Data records
******

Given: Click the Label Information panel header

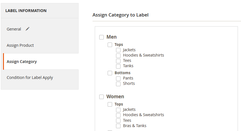Looking at the screenshot, I should [x=26, y=11].
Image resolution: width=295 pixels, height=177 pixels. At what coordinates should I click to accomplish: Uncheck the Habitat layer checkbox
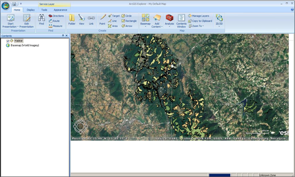[8, 41]
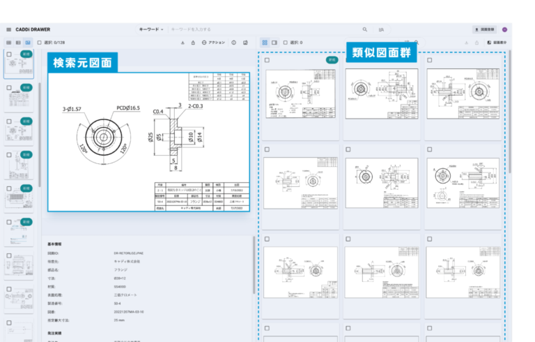Select tile view in similar drawings panel

[x=265, y=43]
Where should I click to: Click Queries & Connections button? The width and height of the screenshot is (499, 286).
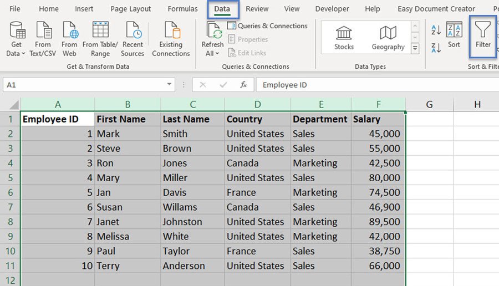coord(267,26)
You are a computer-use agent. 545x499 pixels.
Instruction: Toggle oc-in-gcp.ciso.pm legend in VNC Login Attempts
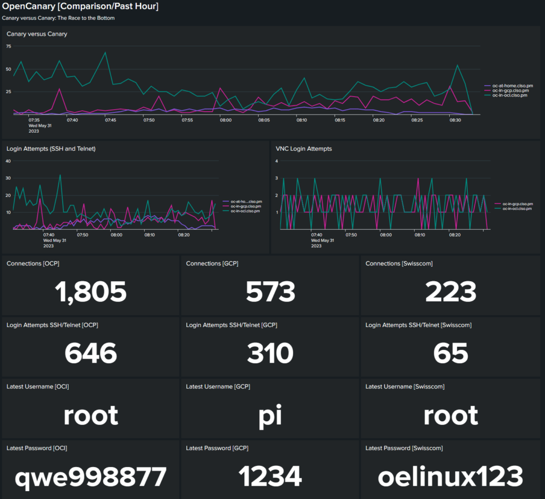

******

◆ **What to do**
A verbatim copy of the data, with all pictures omitted, is the required output.

◆ **Expected answer**
Given: Click the Label Information panel header

Looking at the screenshot, I should [x=26, y=11].
Image resolution: width=295 pixels, height=177 pixels. At what coordinates should I click to accomplish: Uncheck the Habitat layer checkbox
[8, 41]
Select tile view in similar drawings panel

[x=265, y=43]
Where should I click to: Click Queries & Connections button? The width and height of the screenshot is (499, 286).
coord(267,26)
You are a computer-use agent. 545x499 pixels.
Instruction: Toggle oc-in-gcp.ciso.pm legend in VNC Login Attempts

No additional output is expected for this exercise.